Of all the lines in the records below, copy only those that contain the string "heading".

───── Supplied information ─────

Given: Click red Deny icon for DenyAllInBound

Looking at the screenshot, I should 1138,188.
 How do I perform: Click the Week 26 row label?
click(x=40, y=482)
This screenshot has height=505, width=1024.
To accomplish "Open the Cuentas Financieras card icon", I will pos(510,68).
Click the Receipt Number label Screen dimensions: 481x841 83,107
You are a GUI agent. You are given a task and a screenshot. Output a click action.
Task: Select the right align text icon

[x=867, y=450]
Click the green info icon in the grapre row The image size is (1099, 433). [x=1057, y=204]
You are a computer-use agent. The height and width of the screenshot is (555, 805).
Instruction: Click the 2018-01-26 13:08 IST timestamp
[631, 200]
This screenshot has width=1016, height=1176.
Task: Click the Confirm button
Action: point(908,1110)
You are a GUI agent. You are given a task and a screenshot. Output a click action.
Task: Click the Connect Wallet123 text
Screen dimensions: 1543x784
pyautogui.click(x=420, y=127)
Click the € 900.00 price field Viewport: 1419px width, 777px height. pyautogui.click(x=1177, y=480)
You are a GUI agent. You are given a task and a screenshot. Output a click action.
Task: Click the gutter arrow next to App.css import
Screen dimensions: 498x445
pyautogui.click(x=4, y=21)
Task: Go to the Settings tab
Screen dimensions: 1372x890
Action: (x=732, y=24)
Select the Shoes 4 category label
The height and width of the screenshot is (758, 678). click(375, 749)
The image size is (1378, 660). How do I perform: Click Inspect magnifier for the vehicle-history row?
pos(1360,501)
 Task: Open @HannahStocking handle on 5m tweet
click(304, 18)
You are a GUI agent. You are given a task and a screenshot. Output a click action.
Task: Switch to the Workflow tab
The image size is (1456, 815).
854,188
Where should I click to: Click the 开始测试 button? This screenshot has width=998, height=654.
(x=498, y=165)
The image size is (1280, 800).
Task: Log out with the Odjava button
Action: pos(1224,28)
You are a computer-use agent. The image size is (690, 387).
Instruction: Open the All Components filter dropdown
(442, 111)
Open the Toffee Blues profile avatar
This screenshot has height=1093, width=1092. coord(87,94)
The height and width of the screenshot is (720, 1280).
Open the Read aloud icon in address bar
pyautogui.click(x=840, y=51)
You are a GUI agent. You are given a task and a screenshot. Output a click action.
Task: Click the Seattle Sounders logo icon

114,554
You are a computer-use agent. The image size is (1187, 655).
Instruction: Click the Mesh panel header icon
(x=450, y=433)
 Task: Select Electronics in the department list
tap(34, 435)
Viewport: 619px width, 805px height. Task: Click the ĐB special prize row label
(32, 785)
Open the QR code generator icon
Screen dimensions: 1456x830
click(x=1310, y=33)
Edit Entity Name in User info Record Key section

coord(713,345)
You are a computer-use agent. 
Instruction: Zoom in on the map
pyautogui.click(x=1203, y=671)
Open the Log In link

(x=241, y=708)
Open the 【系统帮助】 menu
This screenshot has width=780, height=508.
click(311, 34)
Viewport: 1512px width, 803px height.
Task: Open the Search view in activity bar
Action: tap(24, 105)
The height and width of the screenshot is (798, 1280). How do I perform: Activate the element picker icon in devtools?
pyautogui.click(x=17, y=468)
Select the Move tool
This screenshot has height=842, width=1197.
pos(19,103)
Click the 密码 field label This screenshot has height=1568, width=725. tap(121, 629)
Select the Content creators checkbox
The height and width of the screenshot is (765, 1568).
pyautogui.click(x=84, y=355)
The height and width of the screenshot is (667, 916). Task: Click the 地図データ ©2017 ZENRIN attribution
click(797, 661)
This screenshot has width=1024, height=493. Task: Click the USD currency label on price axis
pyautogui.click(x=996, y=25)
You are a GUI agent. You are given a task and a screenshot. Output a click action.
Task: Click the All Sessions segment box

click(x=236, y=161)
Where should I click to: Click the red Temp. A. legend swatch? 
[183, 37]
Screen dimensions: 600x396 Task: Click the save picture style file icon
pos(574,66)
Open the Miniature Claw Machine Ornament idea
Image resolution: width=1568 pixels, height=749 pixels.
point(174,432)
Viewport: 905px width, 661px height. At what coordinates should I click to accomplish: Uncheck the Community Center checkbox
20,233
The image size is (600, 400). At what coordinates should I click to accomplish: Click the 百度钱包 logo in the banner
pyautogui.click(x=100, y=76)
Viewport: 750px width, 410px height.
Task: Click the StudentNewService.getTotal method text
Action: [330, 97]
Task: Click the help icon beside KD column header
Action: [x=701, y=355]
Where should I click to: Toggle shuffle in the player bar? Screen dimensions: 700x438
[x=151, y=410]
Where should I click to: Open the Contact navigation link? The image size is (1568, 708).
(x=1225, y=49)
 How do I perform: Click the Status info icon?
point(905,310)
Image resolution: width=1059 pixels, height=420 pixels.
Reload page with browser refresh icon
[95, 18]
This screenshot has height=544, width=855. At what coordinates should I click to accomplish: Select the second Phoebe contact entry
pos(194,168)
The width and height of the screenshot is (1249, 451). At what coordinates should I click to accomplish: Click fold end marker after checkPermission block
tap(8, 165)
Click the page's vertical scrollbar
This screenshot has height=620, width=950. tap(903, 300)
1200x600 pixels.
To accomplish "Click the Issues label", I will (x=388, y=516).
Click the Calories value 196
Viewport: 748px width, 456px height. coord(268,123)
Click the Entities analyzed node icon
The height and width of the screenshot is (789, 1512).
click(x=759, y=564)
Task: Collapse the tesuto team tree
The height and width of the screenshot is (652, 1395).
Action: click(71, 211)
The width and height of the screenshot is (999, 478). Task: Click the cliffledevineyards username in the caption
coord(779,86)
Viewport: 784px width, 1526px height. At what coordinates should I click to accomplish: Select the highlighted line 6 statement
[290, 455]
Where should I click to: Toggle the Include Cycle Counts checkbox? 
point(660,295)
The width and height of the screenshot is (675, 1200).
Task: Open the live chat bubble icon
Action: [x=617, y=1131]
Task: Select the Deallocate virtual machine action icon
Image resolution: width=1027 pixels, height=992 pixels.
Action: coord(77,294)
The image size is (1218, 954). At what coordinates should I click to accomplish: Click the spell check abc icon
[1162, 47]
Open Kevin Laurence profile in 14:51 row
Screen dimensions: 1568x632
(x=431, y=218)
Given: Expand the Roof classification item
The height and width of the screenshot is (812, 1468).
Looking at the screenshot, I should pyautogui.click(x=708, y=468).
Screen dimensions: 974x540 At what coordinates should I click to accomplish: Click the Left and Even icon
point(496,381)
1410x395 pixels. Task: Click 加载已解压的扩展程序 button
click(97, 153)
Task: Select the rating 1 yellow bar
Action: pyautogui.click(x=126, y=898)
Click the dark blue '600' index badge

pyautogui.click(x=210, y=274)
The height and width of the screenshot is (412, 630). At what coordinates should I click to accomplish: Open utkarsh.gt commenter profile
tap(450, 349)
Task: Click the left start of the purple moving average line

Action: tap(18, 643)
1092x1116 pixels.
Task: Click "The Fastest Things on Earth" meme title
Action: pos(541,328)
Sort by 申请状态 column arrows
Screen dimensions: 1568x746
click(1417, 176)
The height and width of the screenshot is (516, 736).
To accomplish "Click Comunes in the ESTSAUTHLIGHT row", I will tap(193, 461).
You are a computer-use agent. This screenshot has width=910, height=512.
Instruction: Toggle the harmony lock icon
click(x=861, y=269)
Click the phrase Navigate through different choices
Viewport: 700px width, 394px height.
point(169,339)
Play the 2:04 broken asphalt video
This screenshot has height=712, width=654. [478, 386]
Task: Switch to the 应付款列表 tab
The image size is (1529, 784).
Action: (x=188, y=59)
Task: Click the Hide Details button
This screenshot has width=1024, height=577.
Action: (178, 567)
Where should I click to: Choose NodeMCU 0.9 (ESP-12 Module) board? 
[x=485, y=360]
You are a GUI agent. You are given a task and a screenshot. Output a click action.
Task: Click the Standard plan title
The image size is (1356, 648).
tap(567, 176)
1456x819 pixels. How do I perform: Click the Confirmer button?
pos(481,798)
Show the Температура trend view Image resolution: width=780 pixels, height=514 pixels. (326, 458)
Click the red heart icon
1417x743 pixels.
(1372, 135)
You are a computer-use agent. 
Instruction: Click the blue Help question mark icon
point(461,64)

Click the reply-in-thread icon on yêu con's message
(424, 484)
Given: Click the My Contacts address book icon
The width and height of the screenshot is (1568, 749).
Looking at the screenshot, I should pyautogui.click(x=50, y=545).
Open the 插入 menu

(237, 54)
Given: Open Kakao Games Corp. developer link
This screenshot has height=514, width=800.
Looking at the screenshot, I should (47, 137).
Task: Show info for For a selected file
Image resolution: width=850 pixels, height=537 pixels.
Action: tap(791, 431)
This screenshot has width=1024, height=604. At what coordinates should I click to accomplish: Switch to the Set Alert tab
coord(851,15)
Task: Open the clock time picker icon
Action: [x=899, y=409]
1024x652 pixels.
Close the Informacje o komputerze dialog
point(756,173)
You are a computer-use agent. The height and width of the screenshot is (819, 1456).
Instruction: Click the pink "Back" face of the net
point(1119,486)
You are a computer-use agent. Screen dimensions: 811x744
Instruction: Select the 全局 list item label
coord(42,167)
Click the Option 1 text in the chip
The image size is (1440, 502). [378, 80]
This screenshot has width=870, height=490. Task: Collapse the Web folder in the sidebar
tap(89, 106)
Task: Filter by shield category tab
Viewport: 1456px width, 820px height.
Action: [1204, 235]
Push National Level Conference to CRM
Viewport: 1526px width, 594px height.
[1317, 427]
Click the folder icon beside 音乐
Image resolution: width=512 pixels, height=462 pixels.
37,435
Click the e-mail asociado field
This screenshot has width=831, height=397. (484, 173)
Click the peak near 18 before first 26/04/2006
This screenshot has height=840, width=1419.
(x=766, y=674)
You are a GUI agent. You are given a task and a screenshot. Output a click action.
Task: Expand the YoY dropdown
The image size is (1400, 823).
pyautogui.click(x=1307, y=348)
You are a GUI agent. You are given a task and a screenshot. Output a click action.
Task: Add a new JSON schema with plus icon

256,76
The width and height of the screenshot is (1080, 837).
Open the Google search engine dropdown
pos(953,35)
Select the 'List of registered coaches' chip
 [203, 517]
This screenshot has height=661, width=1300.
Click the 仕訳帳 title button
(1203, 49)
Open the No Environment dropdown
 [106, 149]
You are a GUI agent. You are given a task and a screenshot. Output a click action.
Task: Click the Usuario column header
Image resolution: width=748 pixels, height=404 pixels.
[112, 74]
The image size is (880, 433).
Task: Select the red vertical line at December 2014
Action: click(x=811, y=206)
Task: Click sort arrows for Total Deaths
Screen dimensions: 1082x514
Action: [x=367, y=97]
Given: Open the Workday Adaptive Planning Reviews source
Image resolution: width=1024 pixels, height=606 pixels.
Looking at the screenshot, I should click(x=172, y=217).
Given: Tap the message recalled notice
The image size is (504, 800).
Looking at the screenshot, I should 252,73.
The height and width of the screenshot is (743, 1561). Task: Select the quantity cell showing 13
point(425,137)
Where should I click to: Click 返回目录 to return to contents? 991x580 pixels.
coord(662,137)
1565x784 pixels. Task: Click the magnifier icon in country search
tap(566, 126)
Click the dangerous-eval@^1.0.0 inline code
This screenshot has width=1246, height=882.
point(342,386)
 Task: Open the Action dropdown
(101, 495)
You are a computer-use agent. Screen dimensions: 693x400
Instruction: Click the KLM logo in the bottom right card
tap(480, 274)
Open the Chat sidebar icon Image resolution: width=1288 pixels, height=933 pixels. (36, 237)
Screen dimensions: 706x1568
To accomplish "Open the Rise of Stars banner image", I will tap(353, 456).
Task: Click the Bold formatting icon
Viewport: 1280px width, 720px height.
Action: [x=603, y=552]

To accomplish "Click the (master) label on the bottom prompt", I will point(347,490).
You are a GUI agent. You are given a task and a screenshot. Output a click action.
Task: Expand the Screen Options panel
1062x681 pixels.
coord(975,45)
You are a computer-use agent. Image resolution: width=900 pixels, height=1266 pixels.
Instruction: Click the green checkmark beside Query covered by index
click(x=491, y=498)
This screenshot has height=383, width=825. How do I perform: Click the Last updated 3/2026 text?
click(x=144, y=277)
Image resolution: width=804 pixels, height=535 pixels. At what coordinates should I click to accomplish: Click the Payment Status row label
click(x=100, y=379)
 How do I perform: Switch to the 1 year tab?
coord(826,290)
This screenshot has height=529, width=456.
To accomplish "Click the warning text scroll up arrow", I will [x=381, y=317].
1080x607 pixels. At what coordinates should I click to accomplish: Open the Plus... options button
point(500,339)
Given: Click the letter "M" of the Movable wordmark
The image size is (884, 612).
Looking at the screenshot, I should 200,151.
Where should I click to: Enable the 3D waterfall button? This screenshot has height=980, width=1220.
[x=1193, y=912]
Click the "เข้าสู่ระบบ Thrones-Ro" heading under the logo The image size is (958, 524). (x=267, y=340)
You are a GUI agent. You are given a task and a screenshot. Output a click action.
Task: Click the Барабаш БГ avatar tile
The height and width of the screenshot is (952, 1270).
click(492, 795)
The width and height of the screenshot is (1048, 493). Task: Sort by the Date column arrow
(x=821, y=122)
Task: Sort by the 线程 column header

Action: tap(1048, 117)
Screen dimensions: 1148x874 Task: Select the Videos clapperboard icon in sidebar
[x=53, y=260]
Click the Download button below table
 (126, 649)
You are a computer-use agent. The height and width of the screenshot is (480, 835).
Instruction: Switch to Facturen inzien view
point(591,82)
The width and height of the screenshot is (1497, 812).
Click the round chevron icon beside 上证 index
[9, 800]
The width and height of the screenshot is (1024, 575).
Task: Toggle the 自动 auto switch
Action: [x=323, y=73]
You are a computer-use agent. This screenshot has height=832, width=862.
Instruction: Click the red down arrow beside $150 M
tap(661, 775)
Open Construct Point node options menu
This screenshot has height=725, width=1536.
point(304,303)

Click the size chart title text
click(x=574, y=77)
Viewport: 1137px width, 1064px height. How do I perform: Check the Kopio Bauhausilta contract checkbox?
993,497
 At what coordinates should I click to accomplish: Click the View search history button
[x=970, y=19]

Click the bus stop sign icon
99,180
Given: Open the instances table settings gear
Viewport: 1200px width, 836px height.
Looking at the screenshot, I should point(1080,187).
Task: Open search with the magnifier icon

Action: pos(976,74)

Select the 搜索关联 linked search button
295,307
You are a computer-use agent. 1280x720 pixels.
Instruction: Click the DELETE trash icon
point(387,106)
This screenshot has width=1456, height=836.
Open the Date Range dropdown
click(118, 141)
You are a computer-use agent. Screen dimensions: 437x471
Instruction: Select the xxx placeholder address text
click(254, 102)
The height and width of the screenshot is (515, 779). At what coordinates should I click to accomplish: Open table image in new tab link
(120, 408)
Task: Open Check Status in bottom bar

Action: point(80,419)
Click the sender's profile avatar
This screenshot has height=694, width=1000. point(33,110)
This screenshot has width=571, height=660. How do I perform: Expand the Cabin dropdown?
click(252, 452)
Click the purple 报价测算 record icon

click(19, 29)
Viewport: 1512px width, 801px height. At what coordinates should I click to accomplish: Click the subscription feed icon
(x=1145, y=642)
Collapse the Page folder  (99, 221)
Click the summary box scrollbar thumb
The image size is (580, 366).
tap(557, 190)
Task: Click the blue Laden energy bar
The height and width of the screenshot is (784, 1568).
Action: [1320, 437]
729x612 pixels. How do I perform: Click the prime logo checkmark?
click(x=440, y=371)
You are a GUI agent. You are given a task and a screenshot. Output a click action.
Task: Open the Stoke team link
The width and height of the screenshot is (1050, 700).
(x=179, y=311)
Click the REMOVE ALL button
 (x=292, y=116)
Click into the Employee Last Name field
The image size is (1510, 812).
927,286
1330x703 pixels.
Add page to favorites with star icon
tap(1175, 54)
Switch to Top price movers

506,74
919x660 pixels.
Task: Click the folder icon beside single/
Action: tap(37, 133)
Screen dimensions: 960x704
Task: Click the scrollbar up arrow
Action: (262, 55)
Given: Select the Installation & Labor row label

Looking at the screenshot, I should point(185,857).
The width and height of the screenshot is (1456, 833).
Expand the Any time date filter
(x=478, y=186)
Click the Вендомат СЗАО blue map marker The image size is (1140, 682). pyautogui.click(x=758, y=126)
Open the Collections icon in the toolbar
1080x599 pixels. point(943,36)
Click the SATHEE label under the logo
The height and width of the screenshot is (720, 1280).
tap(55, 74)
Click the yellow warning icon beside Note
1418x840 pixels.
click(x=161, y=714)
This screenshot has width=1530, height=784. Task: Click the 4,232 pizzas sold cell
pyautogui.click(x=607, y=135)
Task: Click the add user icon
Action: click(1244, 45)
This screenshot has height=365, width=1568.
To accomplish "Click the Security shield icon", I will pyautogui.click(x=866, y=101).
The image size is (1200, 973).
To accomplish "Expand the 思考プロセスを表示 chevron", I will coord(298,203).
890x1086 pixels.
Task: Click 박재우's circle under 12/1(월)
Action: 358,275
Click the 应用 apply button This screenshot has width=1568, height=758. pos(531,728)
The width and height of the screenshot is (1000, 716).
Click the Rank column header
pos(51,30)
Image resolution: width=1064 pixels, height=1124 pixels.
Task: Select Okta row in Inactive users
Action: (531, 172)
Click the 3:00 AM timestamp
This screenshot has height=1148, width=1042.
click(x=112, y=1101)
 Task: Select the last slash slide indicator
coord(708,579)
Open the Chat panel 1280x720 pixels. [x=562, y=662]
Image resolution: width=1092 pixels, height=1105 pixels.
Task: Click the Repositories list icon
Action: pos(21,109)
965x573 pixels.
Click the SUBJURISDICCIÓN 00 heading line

─────

- _Your solution_
Click the "เข้าสู่ระบบ Thrones-Ro" heading under the logo The image size is (958, 524). (x=267, y=340)
Click the SUBJURISDICCIÓN 00 heading line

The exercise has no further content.